If you ask any freelancer in the industry, every single one”; ‘it’s a struggle at times. Freelancing on the side while maintaining a full or even part time job is naturally harder, but we maintain that with the proper approach, juggling freelance filmmaking projects while teaching is not only possible, but incredibly beneficial to you and your students. We include here our top four tips to succeed as a freelance filmmaker whilst still teaching.
1 – Budget and Savings
If teaching is one thing, it’s a calling. We dedicate our lives and efforts to educating others and a passion for filmmaking shouldn’t encumber this. Sadly, filmmaking for the majority who try, is not an assured pathway to wealth.

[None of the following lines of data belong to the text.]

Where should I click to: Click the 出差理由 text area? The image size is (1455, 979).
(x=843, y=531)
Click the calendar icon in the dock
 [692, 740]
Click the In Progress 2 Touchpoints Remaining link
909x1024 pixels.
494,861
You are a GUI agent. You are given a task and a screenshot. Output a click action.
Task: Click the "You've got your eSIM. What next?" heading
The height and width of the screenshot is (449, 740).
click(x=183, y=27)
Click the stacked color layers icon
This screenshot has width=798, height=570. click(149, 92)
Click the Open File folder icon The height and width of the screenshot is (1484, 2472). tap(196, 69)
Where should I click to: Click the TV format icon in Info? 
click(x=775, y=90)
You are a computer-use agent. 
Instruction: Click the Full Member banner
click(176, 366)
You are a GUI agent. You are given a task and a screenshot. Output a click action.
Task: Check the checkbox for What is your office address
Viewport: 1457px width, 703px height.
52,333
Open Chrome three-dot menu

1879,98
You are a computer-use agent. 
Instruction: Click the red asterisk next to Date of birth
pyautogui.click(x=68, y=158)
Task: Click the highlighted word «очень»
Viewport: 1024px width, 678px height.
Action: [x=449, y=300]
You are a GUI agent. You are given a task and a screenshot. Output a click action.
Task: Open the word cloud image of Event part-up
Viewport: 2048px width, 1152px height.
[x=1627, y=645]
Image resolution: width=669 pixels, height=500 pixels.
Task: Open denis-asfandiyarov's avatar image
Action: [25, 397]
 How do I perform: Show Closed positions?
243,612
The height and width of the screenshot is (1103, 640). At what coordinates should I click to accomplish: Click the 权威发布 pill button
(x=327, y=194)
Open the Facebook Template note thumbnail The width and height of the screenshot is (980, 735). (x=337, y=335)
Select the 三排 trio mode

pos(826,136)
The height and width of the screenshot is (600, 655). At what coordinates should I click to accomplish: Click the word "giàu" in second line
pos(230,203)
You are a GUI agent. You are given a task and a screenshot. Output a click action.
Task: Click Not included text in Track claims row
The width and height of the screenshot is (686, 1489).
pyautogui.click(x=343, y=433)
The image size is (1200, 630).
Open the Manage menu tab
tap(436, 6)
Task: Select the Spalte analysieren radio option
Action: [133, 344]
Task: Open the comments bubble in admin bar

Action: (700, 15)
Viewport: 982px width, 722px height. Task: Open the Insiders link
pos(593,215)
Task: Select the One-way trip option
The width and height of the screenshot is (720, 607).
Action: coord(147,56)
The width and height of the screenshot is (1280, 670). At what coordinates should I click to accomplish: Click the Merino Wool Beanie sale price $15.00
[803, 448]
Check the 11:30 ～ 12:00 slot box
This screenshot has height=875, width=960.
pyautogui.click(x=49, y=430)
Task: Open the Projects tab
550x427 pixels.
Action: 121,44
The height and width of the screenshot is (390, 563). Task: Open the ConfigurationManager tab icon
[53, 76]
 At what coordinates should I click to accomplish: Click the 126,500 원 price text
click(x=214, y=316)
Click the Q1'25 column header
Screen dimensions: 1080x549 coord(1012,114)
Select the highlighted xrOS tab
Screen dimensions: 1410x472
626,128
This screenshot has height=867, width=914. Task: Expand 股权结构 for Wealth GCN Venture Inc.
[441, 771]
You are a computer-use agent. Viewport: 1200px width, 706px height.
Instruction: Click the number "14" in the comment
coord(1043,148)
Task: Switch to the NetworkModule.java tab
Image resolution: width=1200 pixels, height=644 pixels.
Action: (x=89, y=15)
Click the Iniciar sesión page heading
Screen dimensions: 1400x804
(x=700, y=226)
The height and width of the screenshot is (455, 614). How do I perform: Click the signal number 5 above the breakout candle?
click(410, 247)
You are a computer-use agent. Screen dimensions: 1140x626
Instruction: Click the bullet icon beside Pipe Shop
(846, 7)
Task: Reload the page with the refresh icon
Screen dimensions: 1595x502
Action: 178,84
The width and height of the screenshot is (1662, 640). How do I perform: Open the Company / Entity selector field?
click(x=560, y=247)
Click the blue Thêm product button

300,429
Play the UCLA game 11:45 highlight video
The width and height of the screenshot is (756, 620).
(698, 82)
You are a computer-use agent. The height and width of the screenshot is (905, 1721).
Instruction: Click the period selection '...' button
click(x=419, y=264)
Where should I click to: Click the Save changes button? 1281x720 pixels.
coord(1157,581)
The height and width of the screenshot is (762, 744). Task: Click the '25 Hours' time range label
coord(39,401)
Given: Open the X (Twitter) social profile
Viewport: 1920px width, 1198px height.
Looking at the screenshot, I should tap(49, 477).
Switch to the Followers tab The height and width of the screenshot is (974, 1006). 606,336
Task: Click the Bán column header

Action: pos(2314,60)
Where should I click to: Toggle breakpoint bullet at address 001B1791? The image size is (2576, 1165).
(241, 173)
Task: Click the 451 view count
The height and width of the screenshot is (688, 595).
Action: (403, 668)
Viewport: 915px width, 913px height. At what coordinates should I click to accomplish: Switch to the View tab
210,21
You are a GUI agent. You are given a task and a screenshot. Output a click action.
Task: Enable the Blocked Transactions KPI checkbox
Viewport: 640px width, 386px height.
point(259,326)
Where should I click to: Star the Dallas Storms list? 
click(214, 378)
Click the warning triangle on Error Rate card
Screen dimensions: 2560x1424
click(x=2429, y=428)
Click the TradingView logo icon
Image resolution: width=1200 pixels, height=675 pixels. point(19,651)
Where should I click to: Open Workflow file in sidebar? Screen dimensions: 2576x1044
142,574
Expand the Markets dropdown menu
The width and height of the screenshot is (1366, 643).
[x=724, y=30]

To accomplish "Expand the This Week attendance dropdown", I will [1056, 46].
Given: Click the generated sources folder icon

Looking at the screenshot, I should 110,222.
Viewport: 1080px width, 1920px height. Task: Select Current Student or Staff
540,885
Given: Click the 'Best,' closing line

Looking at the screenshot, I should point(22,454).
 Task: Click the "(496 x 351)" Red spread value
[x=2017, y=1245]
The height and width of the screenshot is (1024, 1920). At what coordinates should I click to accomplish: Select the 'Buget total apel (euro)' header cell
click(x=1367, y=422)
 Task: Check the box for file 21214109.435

Starting out in the film business is never easy, and it’ll often cost money to advance to where you’re aiming for next. With courses, equipment and travel expenses, you may find that you need to spend more money than you initially anticipated when you decided to try your hand at freelance filmmaking. By budgeting you’ll ensure that you have a decent amount to spend on your hobby as you try to grow that into a second career. Whether you plan to save enough to one day dedicate 100% of your time to filmmaking or not, saving in preparation will allow you to pursue your ambitions outside the classroom and become the best filmmaker you can be!
2 – Give Yourself 110%
Just because you’re balancing your time in the field with time in the classroom doesn’t mean you shouldn’t dedicate yourself 110% in both pursuits. Not only is it unfair to you, to only invest in yourself half-heartedly, but it’ll also negatively affect your students if they feel you’re not dedicating yourself to their learning. By using what you’ve learned as a teacher in filmmaking, whilst also taking your freelance experience into the classroom, you’re ensuring that you’re giving your students and your co-filmmakers a broader overall range of knowledge and potentially greater dedication to both jobs at once.
3 – Network, network, network
We’ve discussed the importance of networking for aspiring filmmakers before, but this industry necessity is even more important if you’re just breaking into the business. By seeking out local networking events during term time, and venturing out to bigger events like festivals and even film markets during school holidays, not only are you able to give your students an insider’s view on how to successfully network, but you’re making the most out of your busy schedule.
4 – Diversity
As a part-time filmmaker, you can’t be too picky about which jobs come your way. Learn to adapt to your surroundings and take every opportunity available. Your income as a teacher will allow you to go after jobs you’re passionate about even though they may not pay much, and your experience collaborating with students will give you a step-up when working with others. Although your term-time schedule may not allow you to find weekday filmmaking opportunities, there are plenty of other streams of revenue encouraging use of your filmmaking chops and getting your name out there. Find as many ways to create and own content as you can, a great approach is by filming stock footage that you can sell for extra revenue as well as promoting yourself as a filmmaker even whilst you might be otherwise preoccupied as an educator.
By using on set what you’ve learned in the classroom, as well as adapting your filmmaking experience for your classes, you’re guaranteeing you’ll become a more well-rounded filmmaker and also educator. Use yourself as a real-life example for your students on how to achieve their filmmaking aspirations as you pursue yours!